Thursday, November 24, 2011

Thanksgiving 2011

Thanksgiving has changed a lot in my lifetime. For one thing, it has been significantly diminished as a holiday. We seem to go directly from Halloween to Christmas. This is mostly the fault of retailers, of course. Go into a store the day after Halloween and suddenly it’s Christmas — decorations, Christmas trees, Bing Crosby singing about snow. I did that this year. Halfway through November 1, I had “We Three Kings” stuck in my head. As cranky comedian Lewis Black says, “When I was a kid, Halloween was Halloween, and Santa wasn’t pokin’ his ass into it! And Thanksgiving — this’ll come as a shock — was it’s own holiday!”

He’s right. I remember going to my sister’s house on Thanksgiving as a boy, riding in the car with my parents through streets that were absolutely barren. Not a soul was out and about. Everyone was at home with all their relatives being miserable. Now they extend that misery by going shopping and battling stressed crowds so they can buy things that were marked up earlier so they could be marked down a little for “sales.” The first time I realized that the holiday had changed drastically was when Dawn and I were at her sister’s house one Thanksgiving and suddenly her sister said, “I’m going shopping! Anyone want to come?” I did one of those head-shaking cartoon double-takes and thought, Shopping? On Thanksgiving? There are stores open? Yes, they were open. And they’re open right now, on Thanksgiving Day, as I write this!
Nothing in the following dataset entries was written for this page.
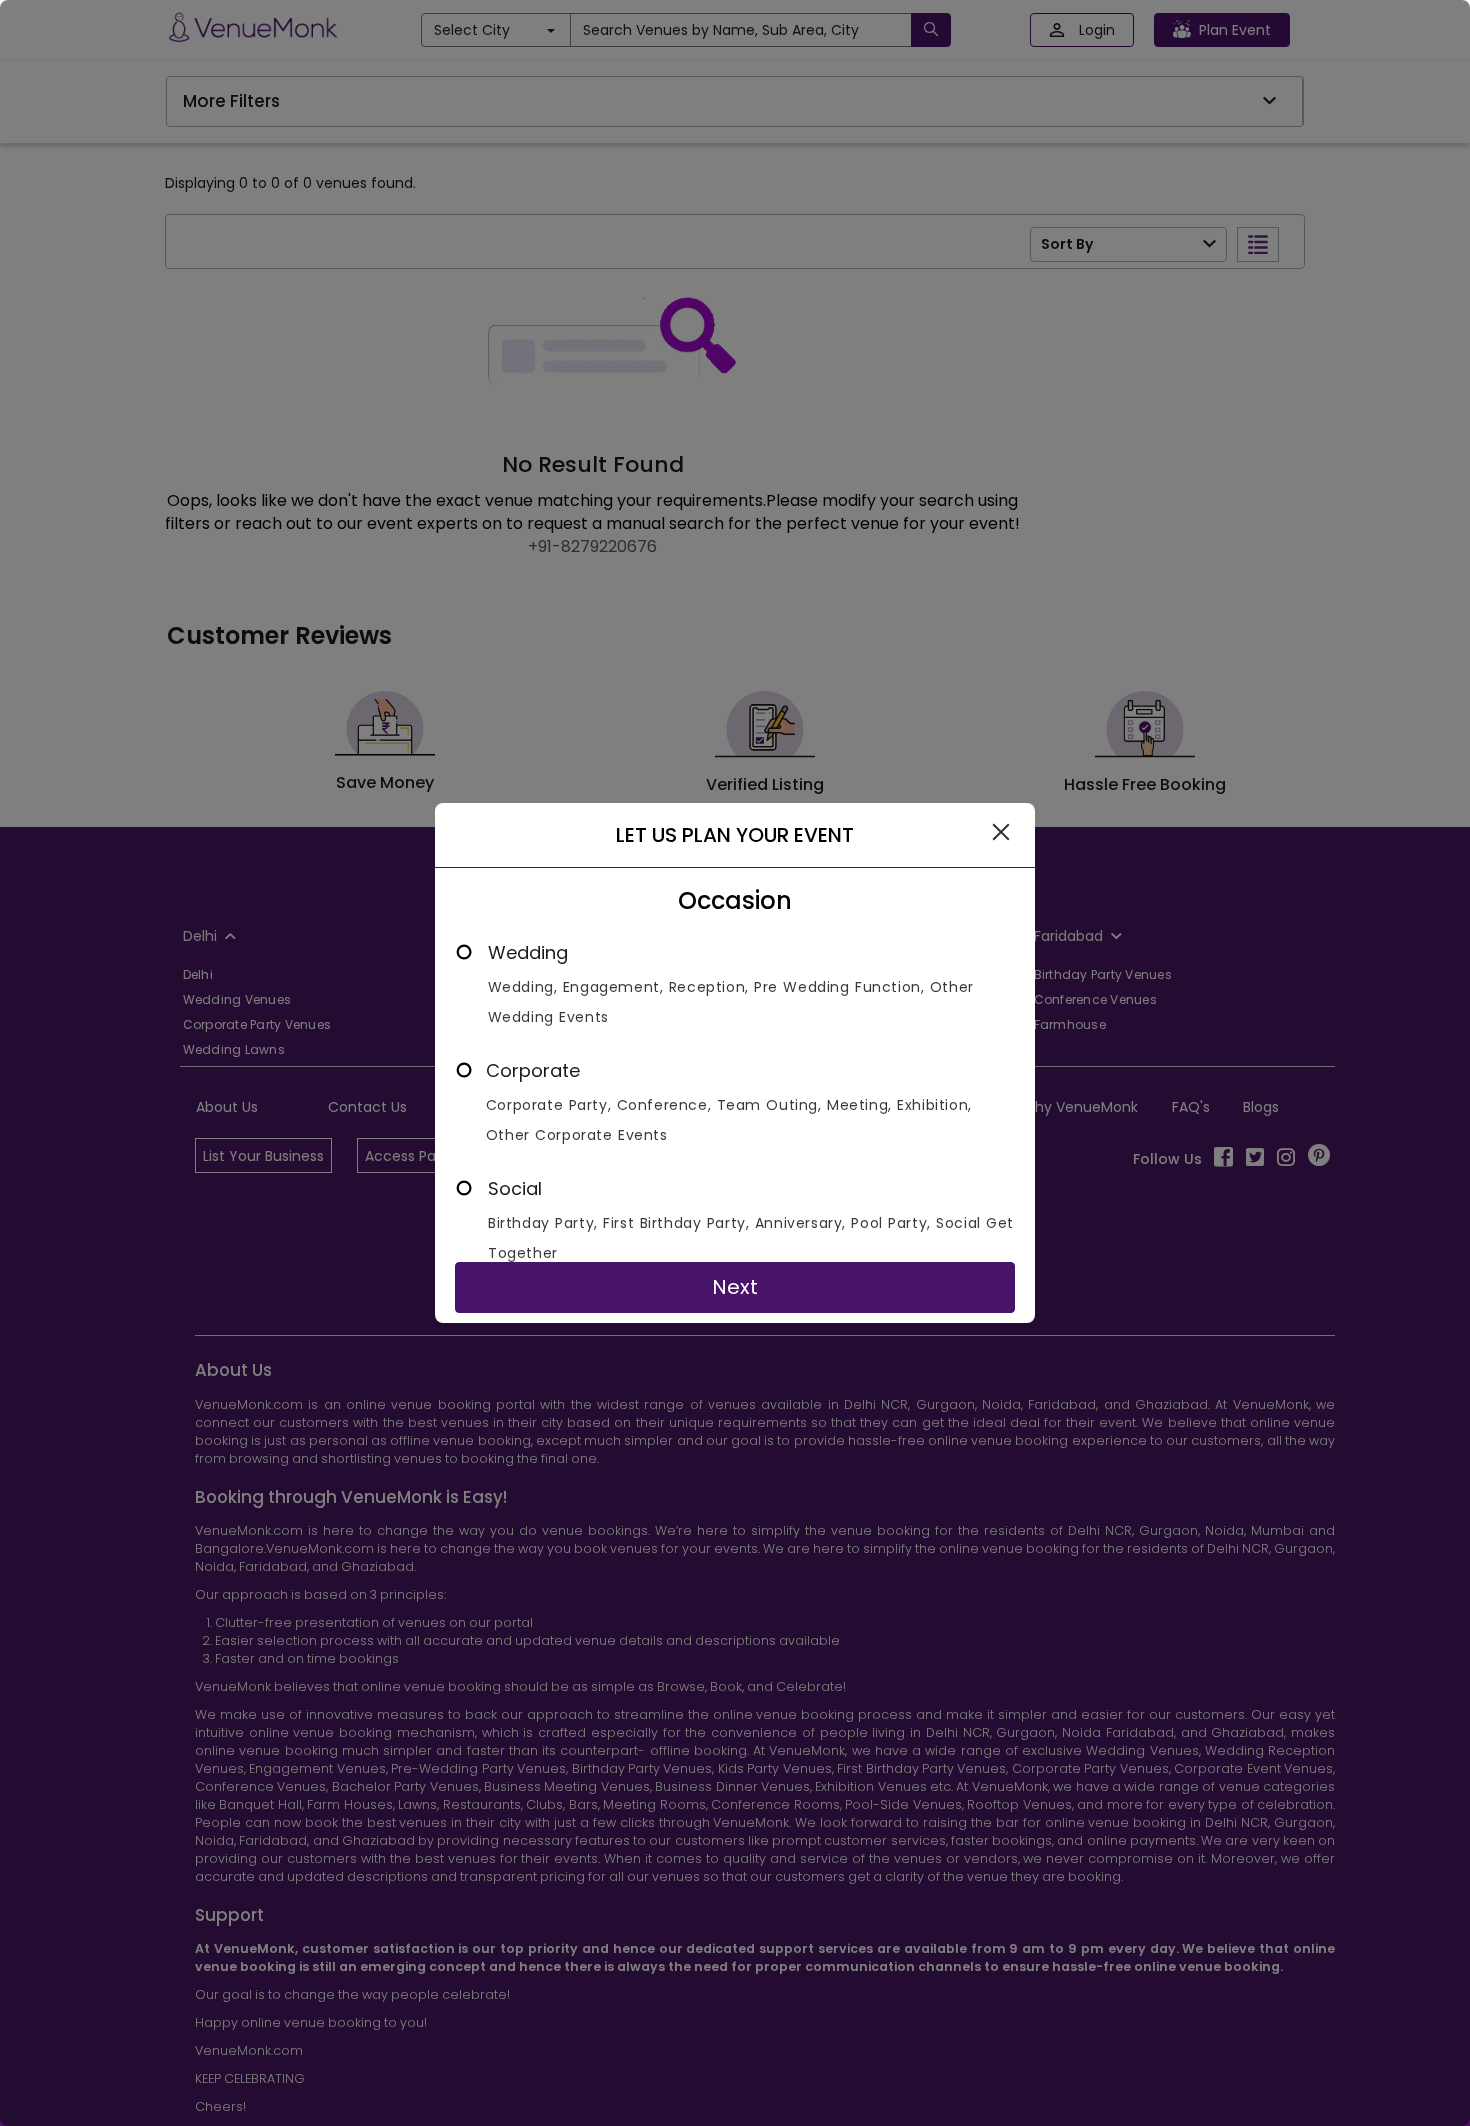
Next (735, 1287)
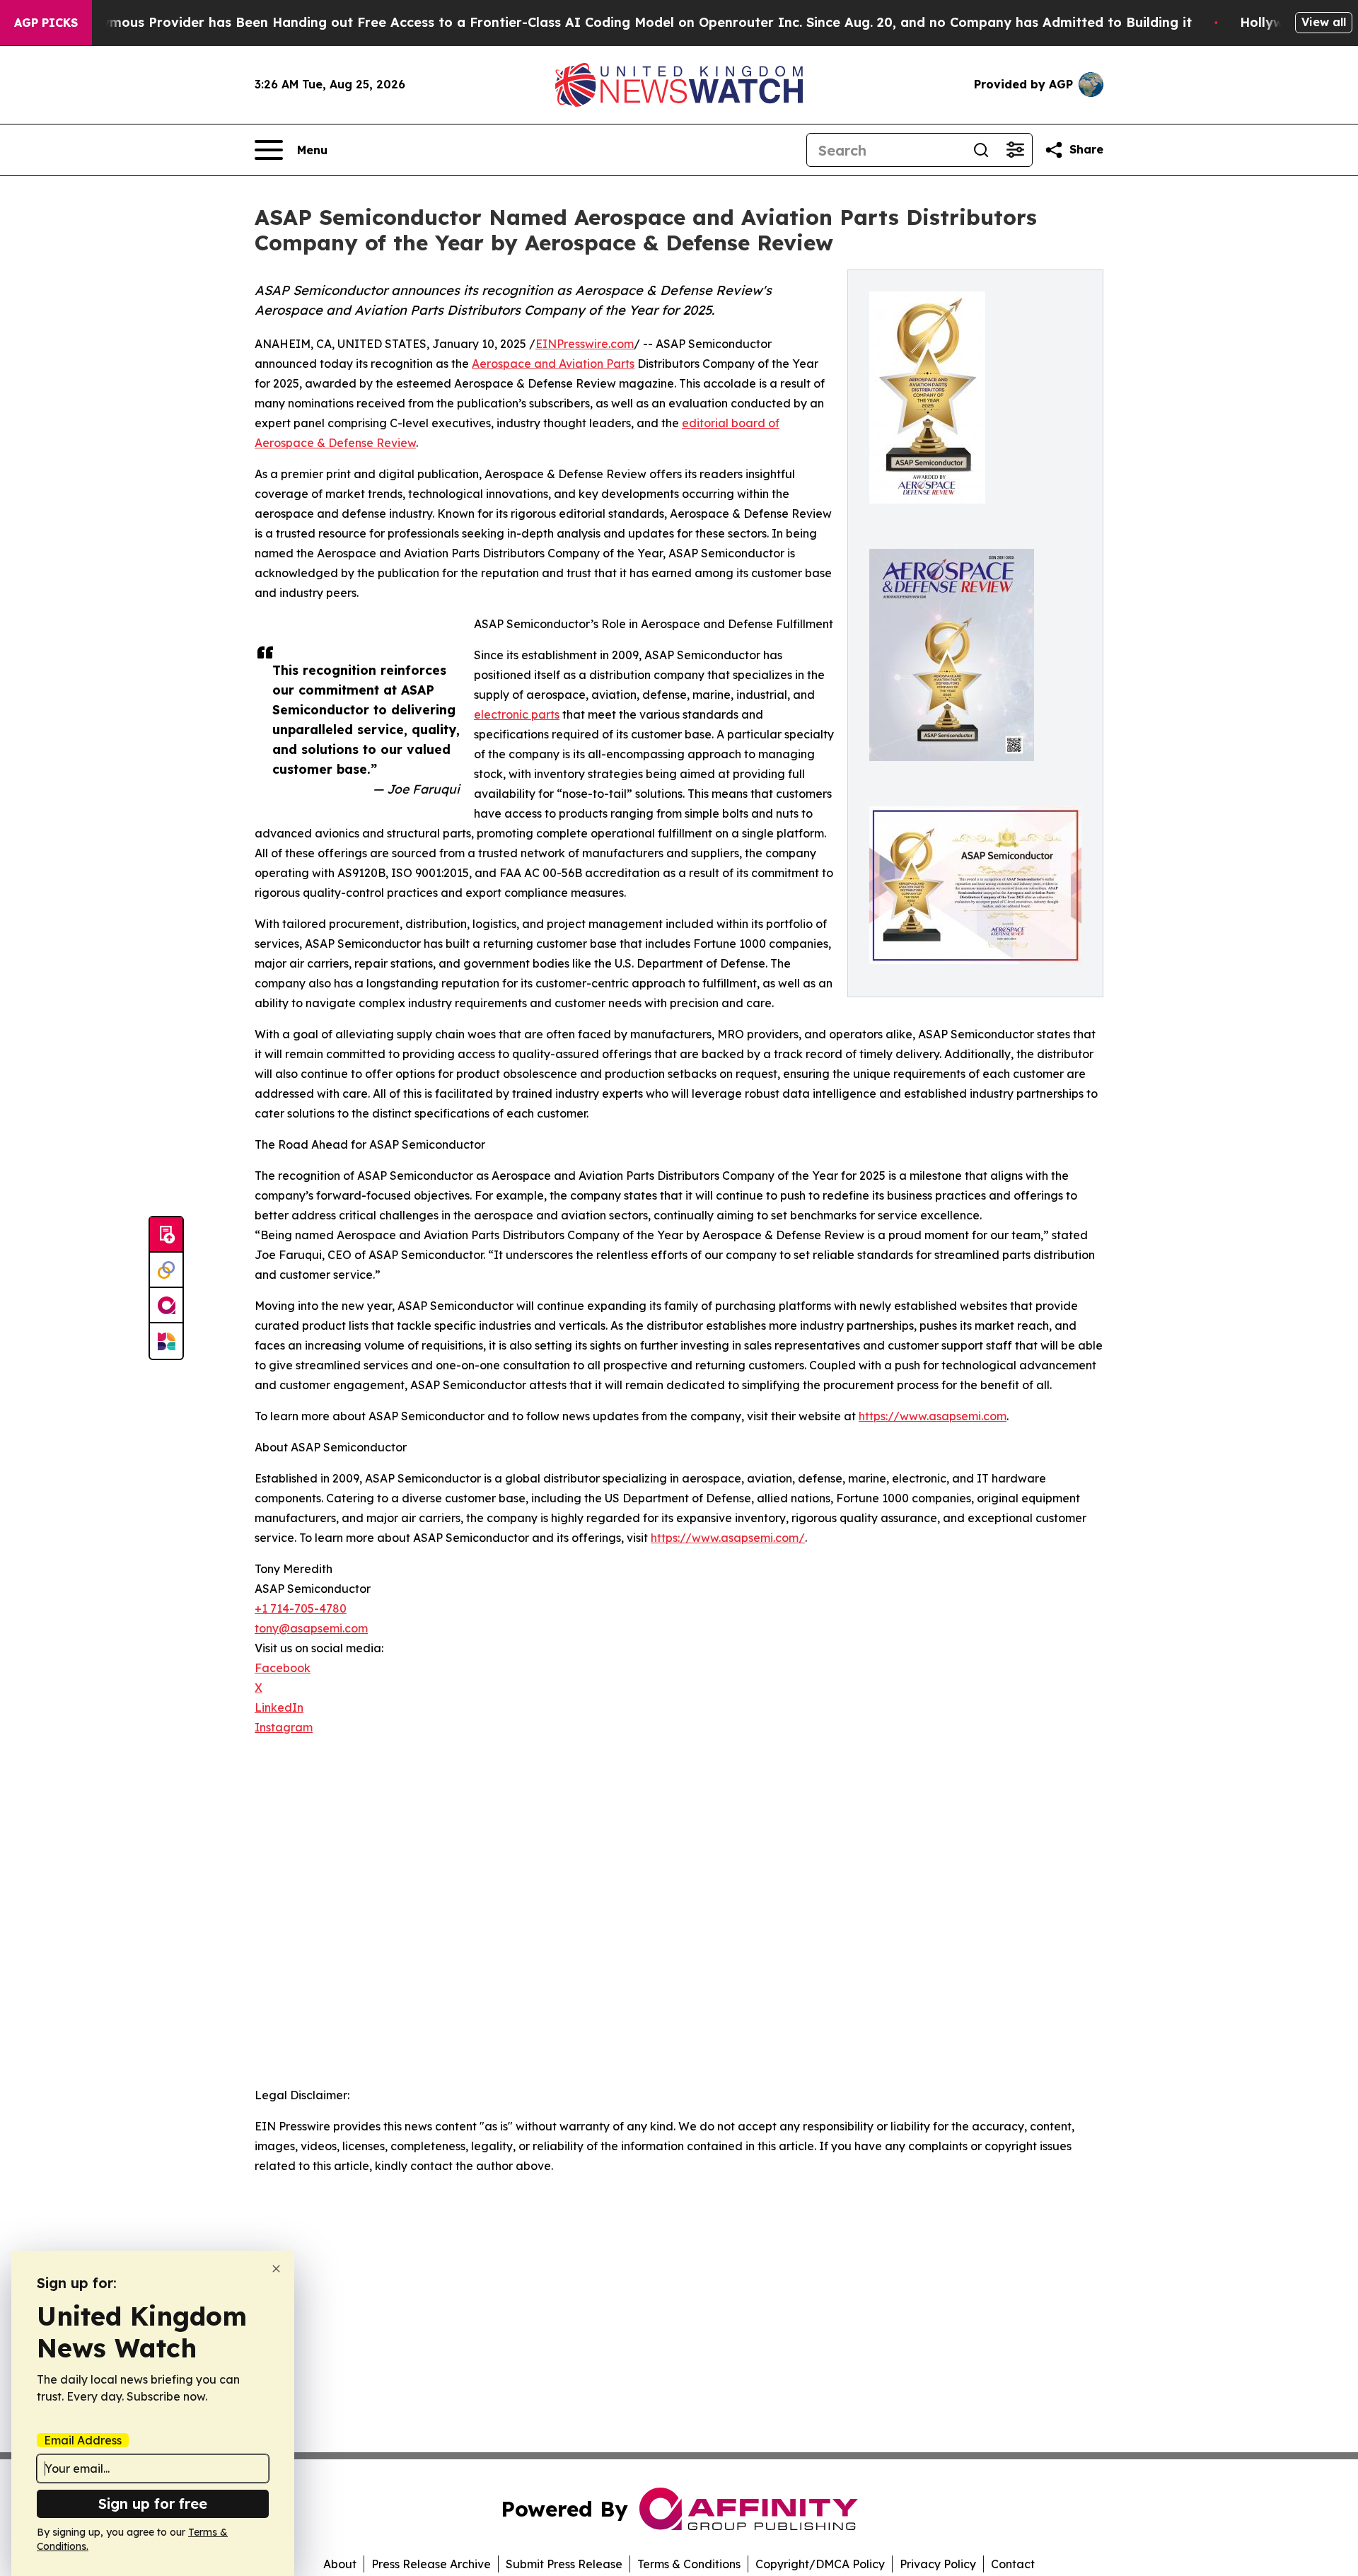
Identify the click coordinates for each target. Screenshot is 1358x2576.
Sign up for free (152, 2503)
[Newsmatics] (166, 1341)
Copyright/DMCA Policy (820, 2564)
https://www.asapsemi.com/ (728, 1538)
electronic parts (516, 714)
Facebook (283, 1668)
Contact (1013, 2564)
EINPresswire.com (584, 344)
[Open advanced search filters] (1015, 150)
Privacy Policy (938, 2564)
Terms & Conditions (689, 2564)
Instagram (284, 1727)
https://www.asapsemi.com (932, 1416)
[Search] (981, 150)
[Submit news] (166, 1235)
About (339, 2564)
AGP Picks (46, 23)
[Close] (276, 2268)
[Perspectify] (166, 1270)
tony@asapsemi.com (311, 1628)
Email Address (83, 2440)
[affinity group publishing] (166, 1305)
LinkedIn (279, 1707)
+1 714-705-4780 (301, 1608)
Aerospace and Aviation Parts (553, 363)
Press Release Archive (431, 2564)
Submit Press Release (564, 2564)
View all (1323, 22)
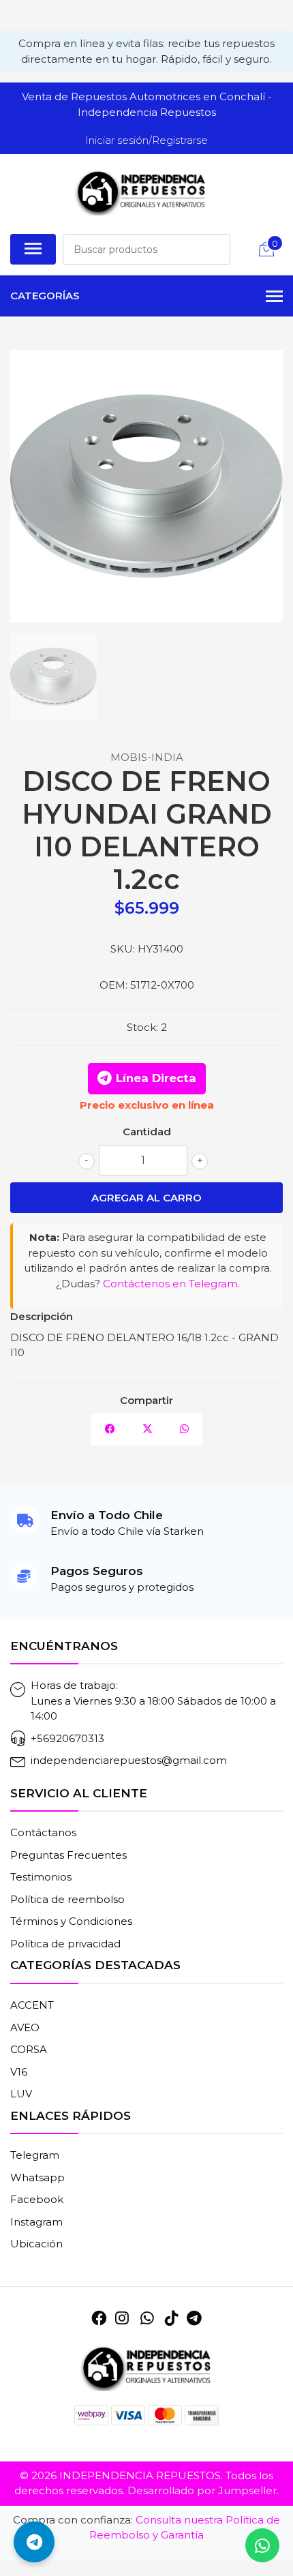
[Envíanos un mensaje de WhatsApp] (262, 2545)
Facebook (36, 2199)
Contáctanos (43, 1832)
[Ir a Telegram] (194, 2318)
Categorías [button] (45, 295)
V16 (18, 2071)
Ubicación (36, 2243)
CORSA (28, 2049)
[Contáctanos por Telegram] (34, 2541)
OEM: (113, 984)
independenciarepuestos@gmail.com (129, 1760)
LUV (21, 2093)
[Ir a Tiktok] (172, 2318)
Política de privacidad (65, 1943)
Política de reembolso (67, 1899)
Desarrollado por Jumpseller (202, 2490)
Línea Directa (156, 1078)
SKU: (122, 948)
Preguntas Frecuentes (68, 1854)
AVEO (25, 2027)
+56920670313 (67, 1738)
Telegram (34, 2154)
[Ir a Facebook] (99, 2318)
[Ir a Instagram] (122, 2318)
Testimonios (41, 1876)
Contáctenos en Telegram (170, 1283)
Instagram (36, 2221)
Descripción (41, 1316)
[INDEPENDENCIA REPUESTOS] (141, 191)
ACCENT (32, 2004)
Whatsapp (37, 2177)
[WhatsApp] (146, 2318)
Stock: (142, 1027)
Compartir (146, 1400)
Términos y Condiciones (71, 1921)
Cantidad (147, 1131)
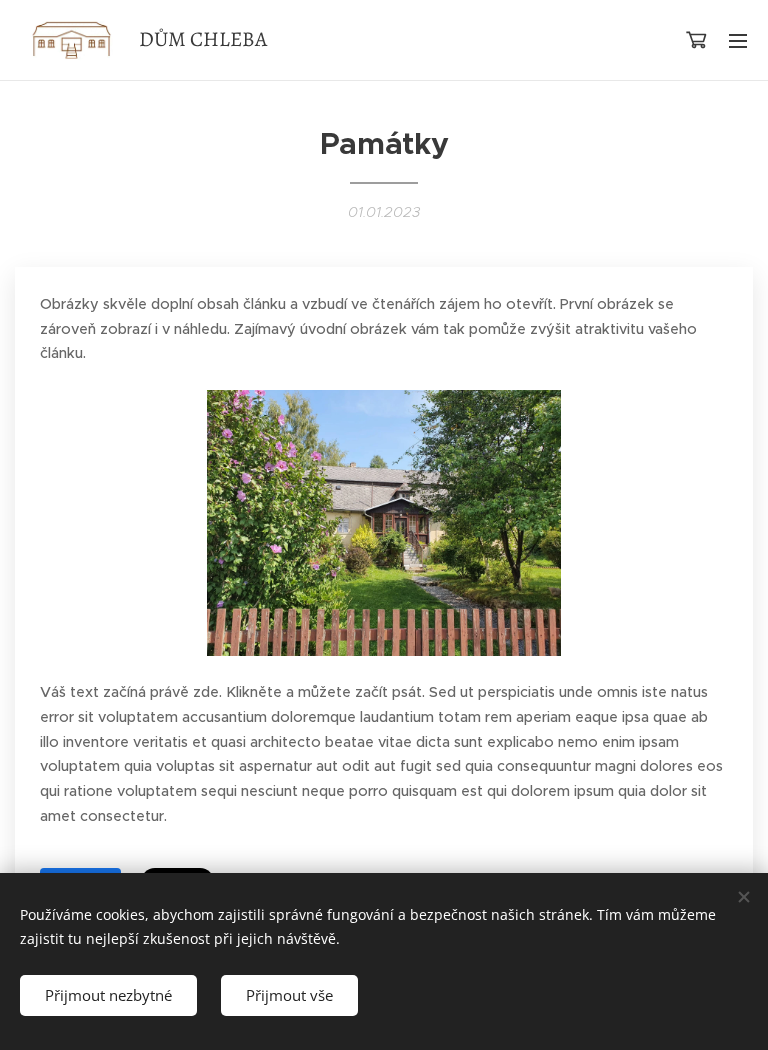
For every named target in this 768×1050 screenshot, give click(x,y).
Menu (738, 40)
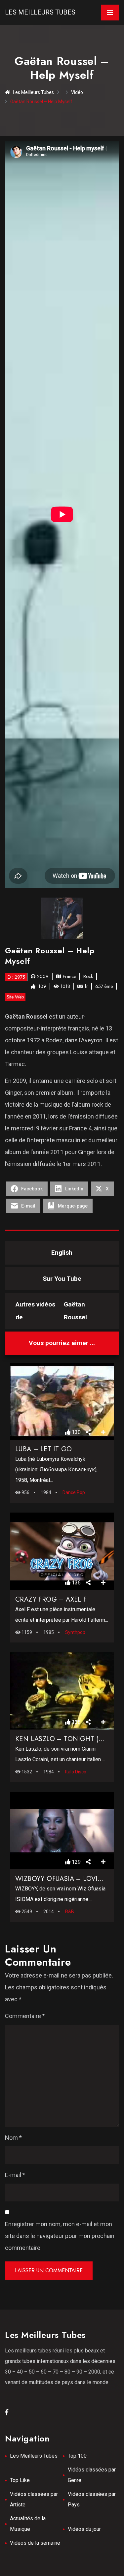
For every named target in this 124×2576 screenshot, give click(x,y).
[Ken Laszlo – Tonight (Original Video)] (62, 1691)
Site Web (15, 997)
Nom (13, 2137)
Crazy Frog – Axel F (51, 1599)
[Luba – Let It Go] (62, 1401)
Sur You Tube (62, 1278)
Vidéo (77, 92)
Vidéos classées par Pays (92, 2499)
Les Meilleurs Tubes (40, 12)
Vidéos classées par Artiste (34, 2499)
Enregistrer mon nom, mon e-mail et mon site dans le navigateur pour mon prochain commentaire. (59, 2236)
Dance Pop (73, 1492)
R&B (69, 1911)
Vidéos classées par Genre (92, 2475)
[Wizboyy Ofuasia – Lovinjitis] (62, 1831)
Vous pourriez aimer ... (62, 1343)
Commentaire (25, 2015)
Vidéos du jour (84, 2529)
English (61, 1252)
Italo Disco (75, 1771)
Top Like (20, 2480)
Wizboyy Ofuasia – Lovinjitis (65, 1879)
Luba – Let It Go (43, 1449)
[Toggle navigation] (110, 12)
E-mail (15, 2174)
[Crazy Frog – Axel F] (62, 1551)
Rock (88, 976)
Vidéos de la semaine (35, 2543)
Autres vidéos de (51, 1311)
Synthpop (75, 1632)
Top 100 (77, 2456)
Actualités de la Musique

Even the Macy’s Thanksgiving Day Parade has changed. As a kid, I used to get up early on Thanksgiving (that was a long time ago — I don’t get up early for anything anymore) just to watch the parade from beginning to end. Back then, it was a parade — floats, marching bands, big cartoon balloons floating over it all like benevolent monsters. Now the parade stops every few minutes so somebody can lip sync a song or a sequined group of pretty people can do a dance number. Many of these musical interruptions — er, um, pardon me, interludes — are performed by the cast members of shows currently playing on Broadway, essentially transforming the parade into a New York advertising campaign aimed at tourists. I have nothing against music, but dance numbers do not a parade make.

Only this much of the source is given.